## [Task prompt]
Since pictures are not part of the copy, please output only the lines from the one with "Image resolution: width=534" through the end of the data below, exactly as written.
(Records provided Opens)
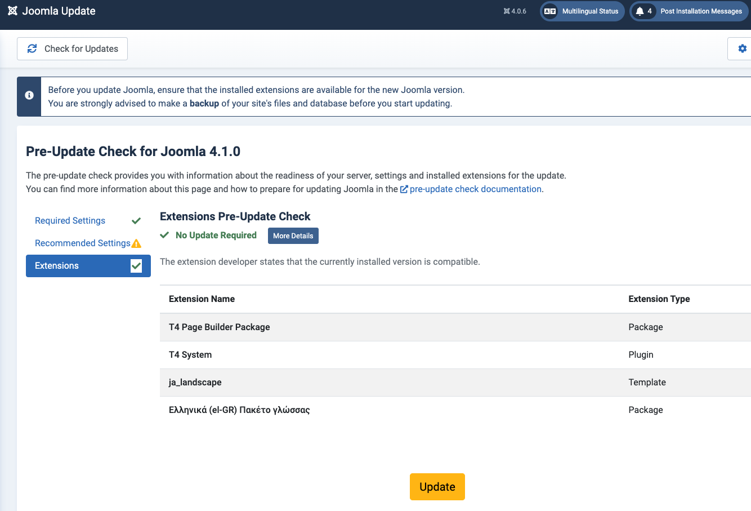Click the checkmark box on Extensions tab

click(x=136, y=266)
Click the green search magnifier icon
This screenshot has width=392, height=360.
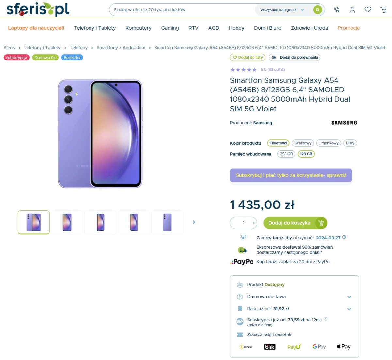click(318, 10)

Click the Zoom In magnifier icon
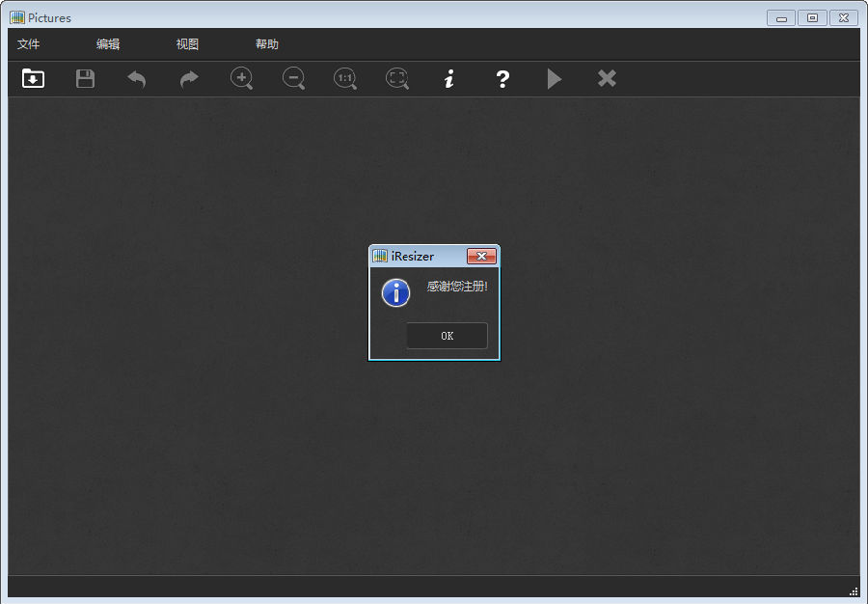tap(242, 79)
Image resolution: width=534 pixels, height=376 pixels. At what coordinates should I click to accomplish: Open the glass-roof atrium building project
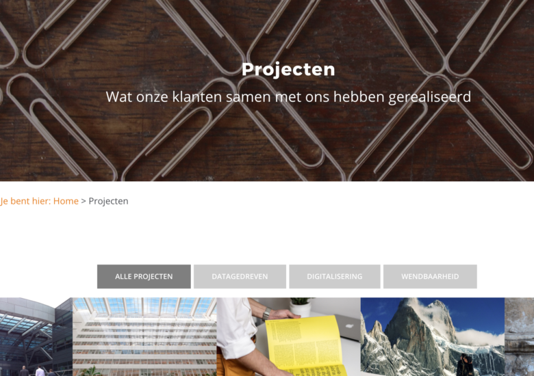[144, 336]
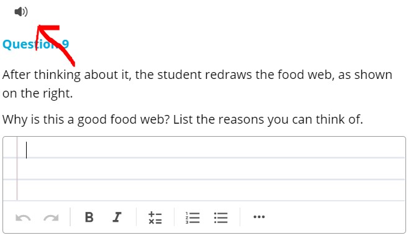Click the sentence starting 'After thinking about it'
Image resolution: width=416 pixels, height=243 pixels.
point(197,84)
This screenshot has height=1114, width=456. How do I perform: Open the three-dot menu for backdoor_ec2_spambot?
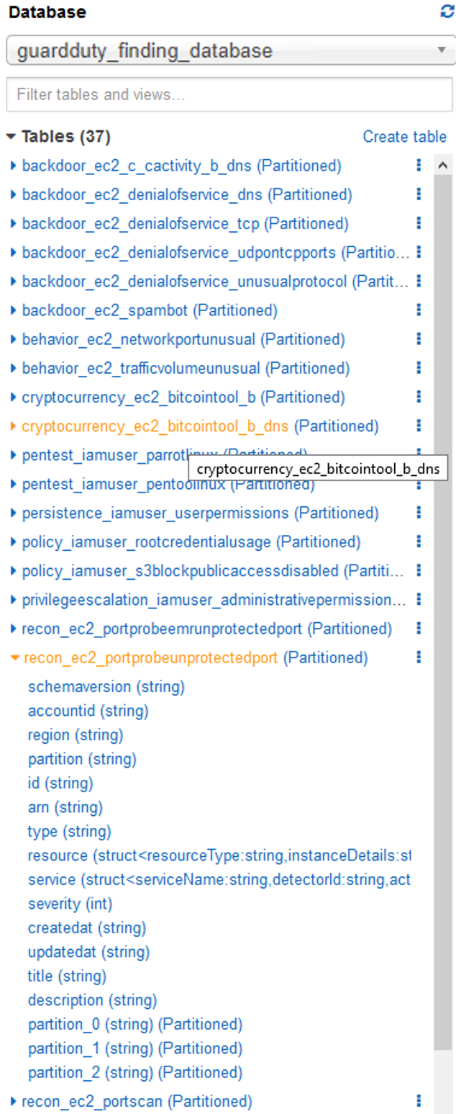tap(419, 310)
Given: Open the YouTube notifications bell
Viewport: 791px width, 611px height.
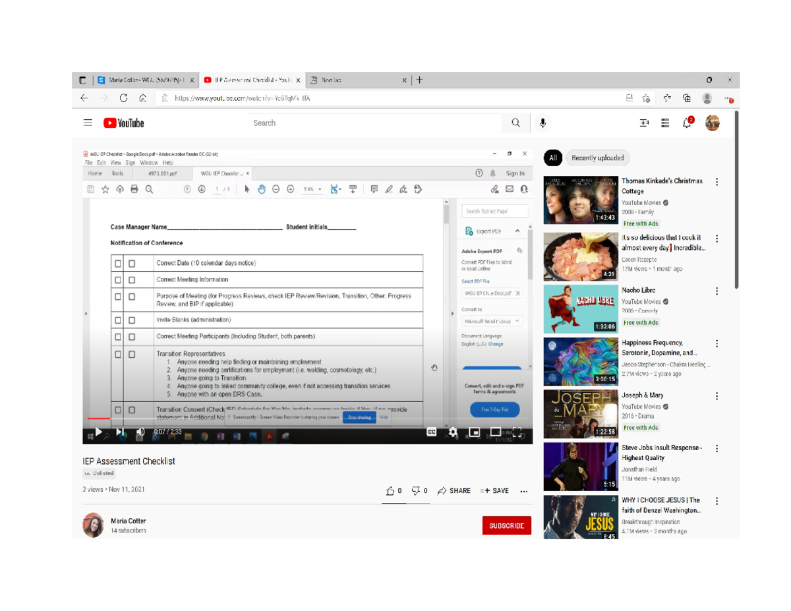Looking at the screenshot, I should click(x=688, y=123).
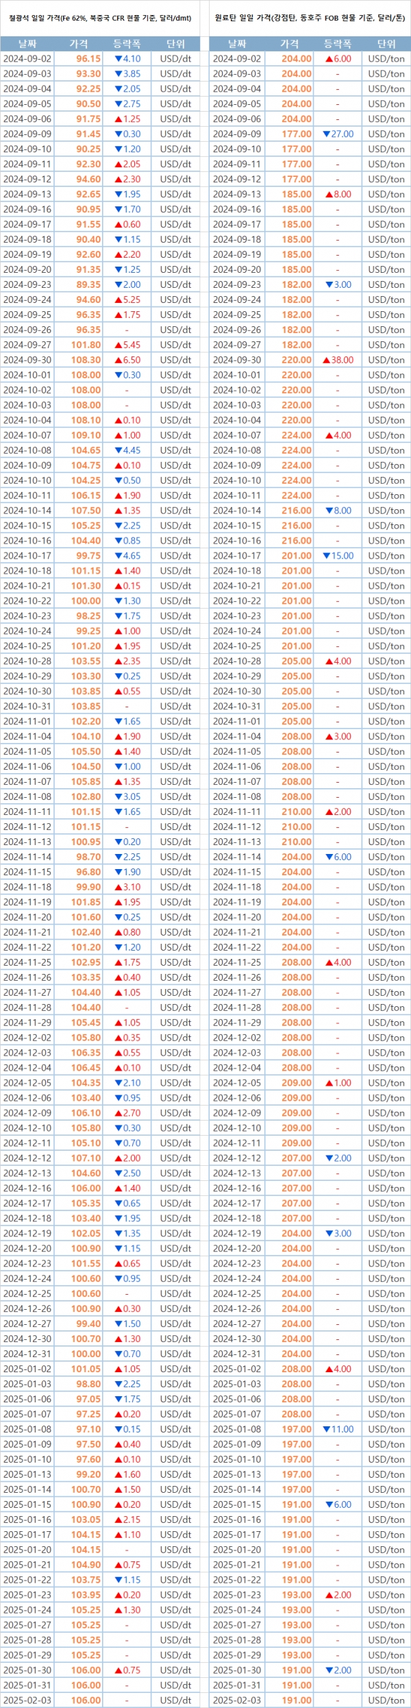
Task: Select date 2025-02-03 in iron ore table
Action: 27,1700
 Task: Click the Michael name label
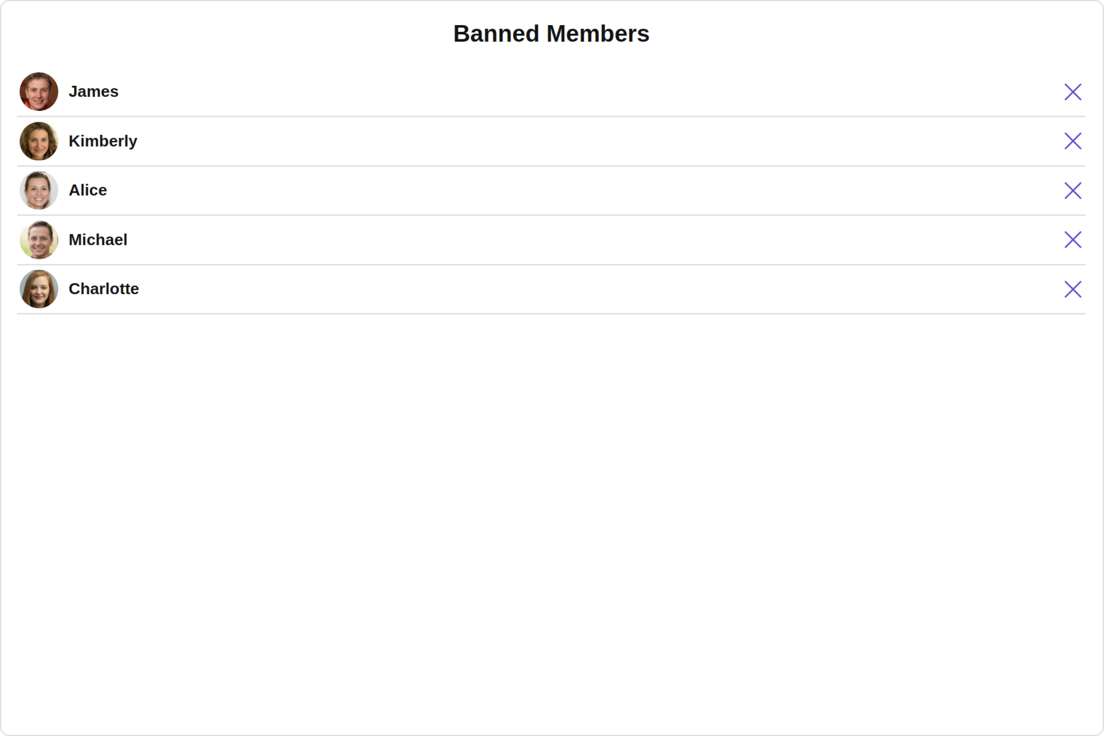pyautogui.click(x=98, y=240)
(Records provided Closes)
## [Result for this task]
Image resolution: width=534 pixels, height=376 pixels. At what coordinates should I click to accomplish: Open the glass-roof atrium building project
[144, 336]
Click the sentence starting 'After thinking about it'
Image resolution: width=416 pixels, height=243 pixels.
point(197,84)
This screenshot has height=1114, width=456. How do I perform: Open the three-dot menu for backdoor_ec2_spambot?
tap(419, 310)
Given: Open the YouTube notifications bell
Viewport: 791px width, 611px height.
Looking at the screenshot, I should click(x=688, y=123).
Task: Select date 2025-02-03 in iron ore table
Action: 27,1700
 Task: Click the Michael name label
pyautogui.click(x=98, y=240)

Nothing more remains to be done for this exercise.